Now, suppose $n\in\mathbb{N}$, and let $f,g\in \mathbb{Z}[x]$ such that $f$ is monic and $\overline{f}$ is irreducible in $\mathbb{F}_p[x]$, $\overline{f}$ and $\overline{g}$ have no common non-constant factors in $\mathbb{F}_p[x]$, and the polynomial $h(x)=f(x)^n+p\cdot g(x)$ has $\deg(h)>\deg(g)$. Show that h is irreducible in $\mathbb{Q}[x]$
This is part of an assignment, so I will show the work I've done.
First, I make some observations about $f$ and $g$. First off, $f$ is irreducible in $\mathbb{Z}[x]$ since it is monic, so any proper factors would also be monic and hence be a non-trivial factorization when reduced to polynomials in $\mathbb{F}_p[x]$, contradicting that $\overline{f}$ is irreducible in $\mathbb{F}_p[x]$.
$f$ and $g$ must also have no common non-constant factors, since any such common factor would be divisible by p (since it would have to disappear when reducing to $\mathbb{F}_p[x]$, but since f is monic any common factor of $f$ and $g$ must also be monic.

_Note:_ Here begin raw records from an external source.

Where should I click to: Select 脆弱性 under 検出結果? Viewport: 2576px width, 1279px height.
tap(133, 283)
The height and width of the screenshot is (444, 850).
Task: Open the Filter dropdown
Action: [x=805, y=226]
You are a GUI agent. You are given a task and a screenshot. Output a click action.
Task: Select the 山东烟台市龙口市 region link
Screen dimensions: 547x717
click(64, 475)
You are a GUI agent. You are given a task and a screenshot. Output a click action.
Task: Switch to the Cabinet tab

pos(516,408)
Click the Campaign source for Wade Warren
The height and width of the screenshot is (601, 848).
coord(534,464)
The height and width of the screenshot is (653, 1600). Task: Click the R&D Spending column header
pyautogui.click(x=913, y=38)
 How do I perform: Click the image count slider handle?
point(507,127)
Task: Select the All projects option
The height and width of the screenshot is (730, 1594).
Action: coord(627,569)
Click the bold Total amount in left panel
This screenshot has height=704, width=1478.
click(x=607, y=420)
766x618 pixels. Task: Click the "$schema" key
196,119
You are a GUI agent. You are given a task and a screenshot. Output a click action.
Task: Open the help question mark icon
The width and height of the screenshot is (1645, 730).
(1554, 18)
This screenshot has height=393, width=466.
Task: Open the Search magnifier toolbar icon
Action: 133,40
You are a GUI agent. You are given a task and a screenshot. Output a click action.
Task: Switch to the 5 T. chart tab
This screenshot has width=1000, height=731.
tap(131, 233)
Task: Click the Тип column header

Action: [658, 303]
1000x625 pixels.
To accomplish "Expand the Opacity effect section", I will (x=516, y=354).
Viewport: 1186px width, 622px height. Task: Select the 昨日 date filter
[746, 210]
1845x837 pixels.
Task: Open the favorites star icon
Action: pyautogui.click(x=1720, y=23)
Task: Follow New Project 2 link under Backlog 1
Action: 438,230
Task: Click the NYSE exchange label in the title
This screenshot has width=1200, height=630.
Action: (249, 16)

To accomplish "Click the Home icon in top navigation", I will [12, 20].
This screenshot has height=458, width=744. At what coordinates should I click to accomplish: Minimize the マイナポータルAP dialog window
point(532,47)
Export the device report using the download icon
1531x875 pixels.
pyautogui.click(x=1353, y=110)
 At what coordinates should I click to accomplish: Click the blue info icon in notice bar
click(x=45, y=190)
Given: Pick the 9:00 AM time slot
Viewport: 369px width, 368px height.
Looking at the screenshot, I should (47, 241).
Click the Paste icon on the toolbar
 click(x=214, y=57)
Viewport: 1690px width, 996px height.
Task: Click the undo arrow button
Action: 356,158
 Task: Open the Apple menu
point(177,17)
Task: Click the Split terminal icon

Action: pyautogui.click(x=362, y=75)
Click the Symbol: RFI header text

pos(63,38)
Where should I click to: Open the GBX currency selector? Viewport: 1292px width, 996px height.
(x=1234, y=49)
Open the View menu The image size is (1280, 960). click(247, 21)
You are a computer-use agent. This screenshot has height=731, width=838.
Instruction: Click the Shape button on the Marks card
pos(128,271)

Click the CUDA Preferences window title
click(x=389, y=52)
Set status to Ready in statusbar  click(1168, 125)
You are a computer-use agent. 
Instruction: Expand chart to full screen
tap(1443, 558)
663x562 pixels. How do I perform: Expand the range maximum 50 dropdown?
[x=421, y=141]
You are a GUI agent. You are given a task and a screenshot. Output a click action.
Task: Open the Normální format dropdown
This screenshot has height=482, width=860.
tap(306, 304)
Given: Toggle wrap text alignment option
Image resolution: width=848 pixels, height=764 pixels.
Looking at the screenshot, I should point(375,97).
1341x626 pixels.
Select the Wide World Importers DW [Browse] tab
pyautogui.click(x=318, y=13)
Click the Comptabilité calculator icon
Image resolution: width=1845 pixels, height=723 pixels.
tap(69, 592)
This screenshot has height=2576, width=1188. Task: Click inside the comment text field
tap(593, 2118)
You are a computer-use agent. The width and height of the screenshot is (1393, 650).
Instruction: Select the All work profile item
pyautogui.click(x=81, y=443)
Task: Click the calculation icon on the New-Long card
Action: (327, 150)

Now, I proceed by contradiction and assume h is reducible. Then by Gauss' lemma it is reducible in $\mathbb{Z}[x]$. Let us write $h=kl$, where $k,l\in\mathbb{Z}[x]$, $k,l$ both monic. It is clear from the definition of $h$ that $\overline{h} = \overline{f}^n$, and since reduction mod p is a ring homomorphism both $\overline{k}$ and $\overline{l}$ must divide $\overline{f}^n$. Since a polynomial ring over a field has unique factorization, this means that $\overline{k} = \overline{f}^s$ and $\overline{k} = \overline{f}^r$ for some $s,r<n$.
From here on, I'm stuck. If I could prove that all this implies that $k$ divides $f$, I'd be done. However, I'm not sure that's true at all, and if it's not true I would probably need a completely different proof strategy. This is for a Galois theory course, and it makes me a little suspicious that I haven't actually used anything about field extensions.
Best Answer
From $\overline k = \overline f^r, \overline l = \overline f^s$ we get $k=f^r+p\cdot k_1$ and $l=f^r+p\cdot l_1$. Using this and the definition of h on $h=kl$ we get the equation $f^n + p\cdot g = f^{r+s} + p(f^s k_1 + f^rl_1 + pk_1l_1)\Rightarrow \overline g = \overline f^r \overline k_1+ \overline f^s \overline l_1$ which contradicts $gcd(\overline f, \overline g)=1$.